TASK TO COMPLETE:
All that is wanted is the exact text of each line from the one with "For every named" to the close of the listing, ends included.

DATA RECORDS:
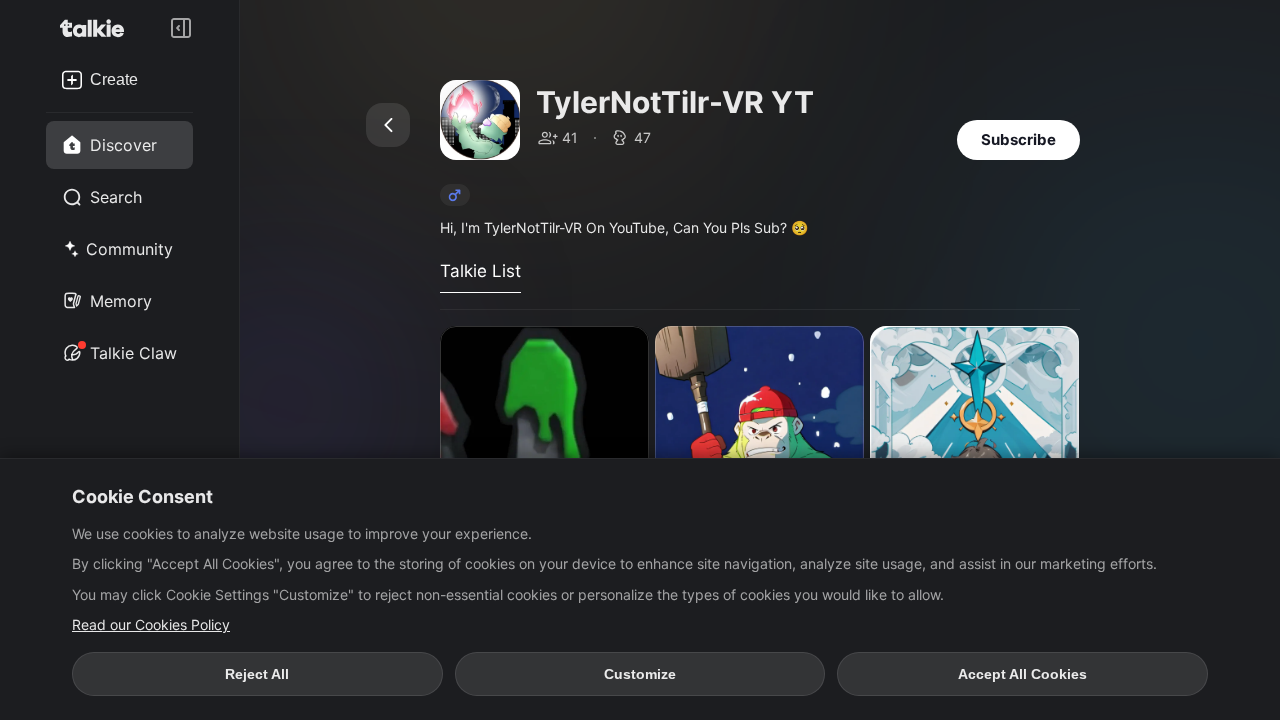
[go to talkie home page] (98, 28)
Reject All (257, 674)
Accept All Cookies (1022, 674)
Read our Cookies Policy (151, 624)
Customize (640, 674)
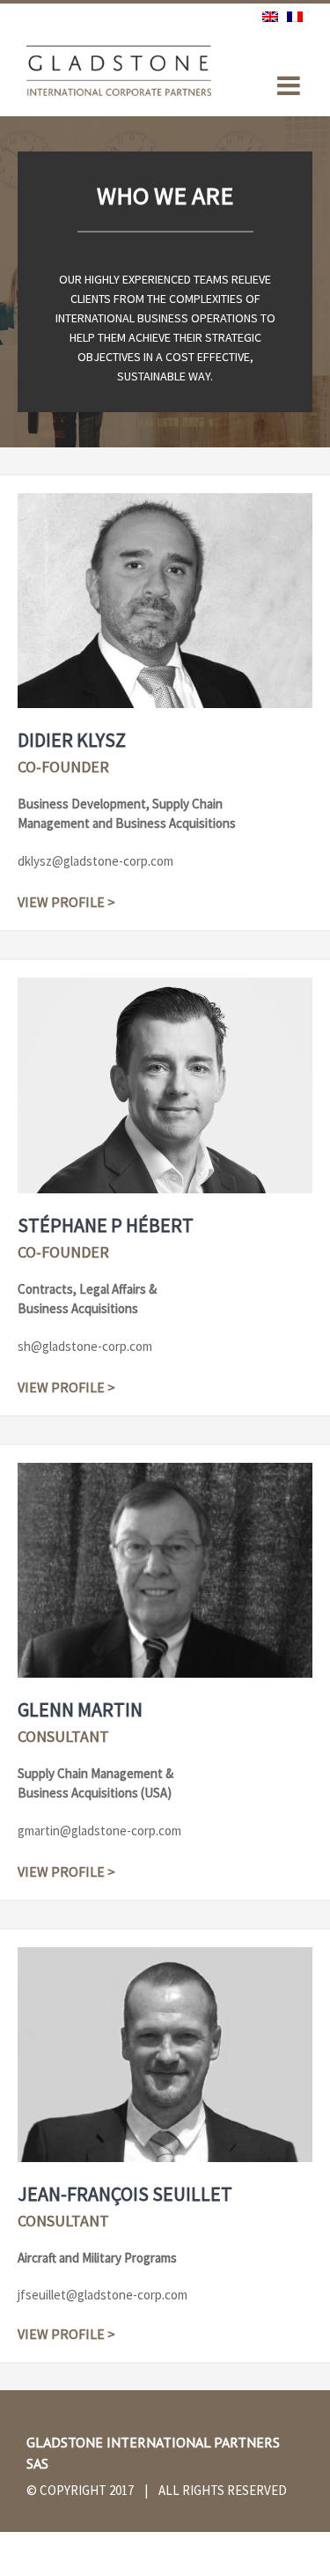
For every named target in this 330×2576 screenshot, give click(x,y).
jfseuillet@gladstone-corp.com (102, 2294)
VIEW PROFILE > (66, 902)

RESULT FOR THIS EXERCISE:
For every named target in this 330×2576 screenshot, give click(x,y).
jfseuillet@gladstone-corp.com (102, 2294)
VIEW PROFILE > (66, 902)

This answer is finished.